→ Problem to solve
When you copy the data, keep every line exactly as written and skip the pictures.

→ Stored records

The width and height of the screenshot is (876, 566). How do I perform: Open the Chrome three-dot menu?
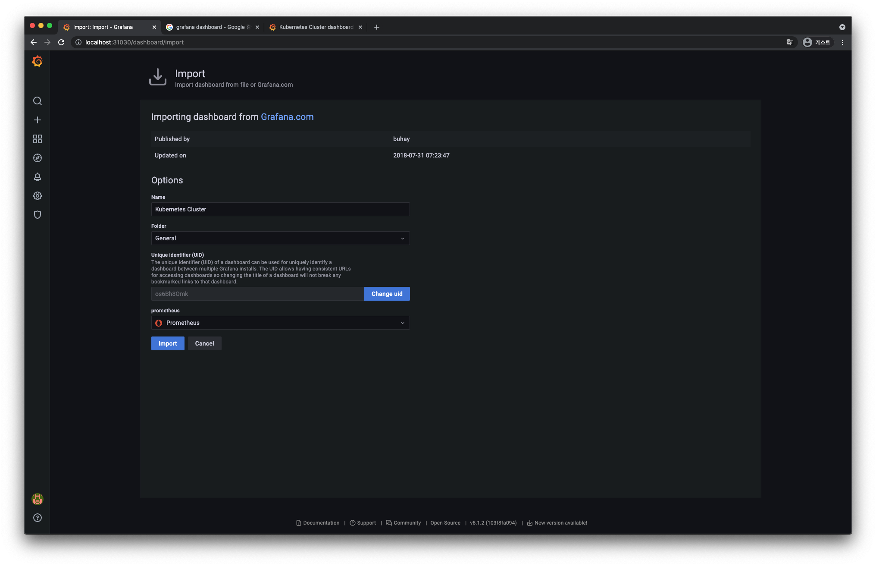point(842,42)
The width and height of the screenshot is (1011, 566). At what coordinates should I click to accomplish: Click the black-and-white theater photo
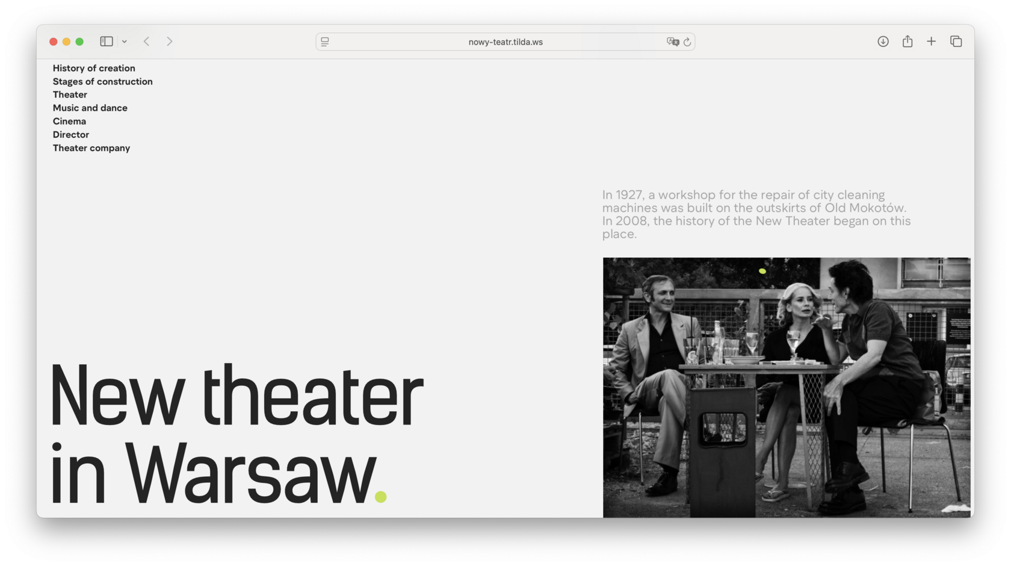786,387
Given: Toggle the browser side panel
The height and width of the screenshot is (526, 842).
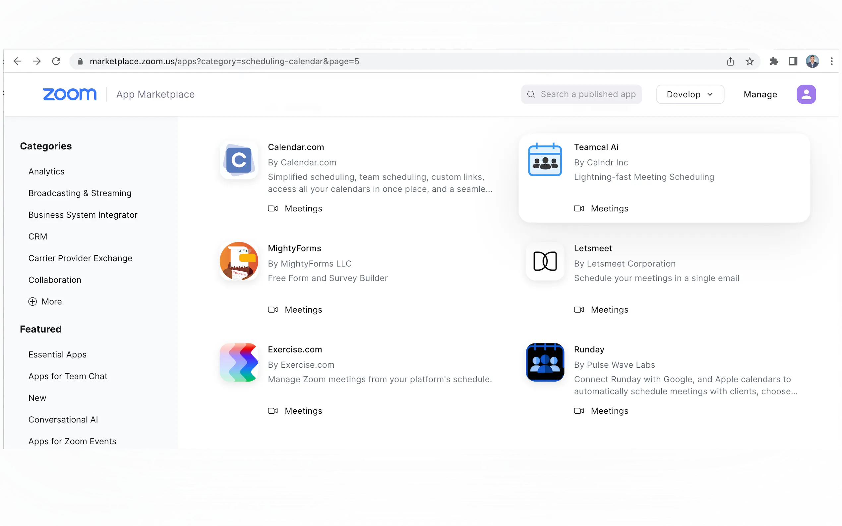Looking at the screenshot, I should (793, 62).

→ Written reply
The width and height of the screenshot is (876, 566). How do I perform: Open the Chrome three-dot menu?
point(842,42)
The width and height of the screenshot is (1011, 566). At what coordinates should I click to accomplish: Click the black-and-white theater photo
786,387
Given: Toggle the browser side panel
The height and width of the screenshot is (526, 842).
Looking at the screenshot, I should (793, 62).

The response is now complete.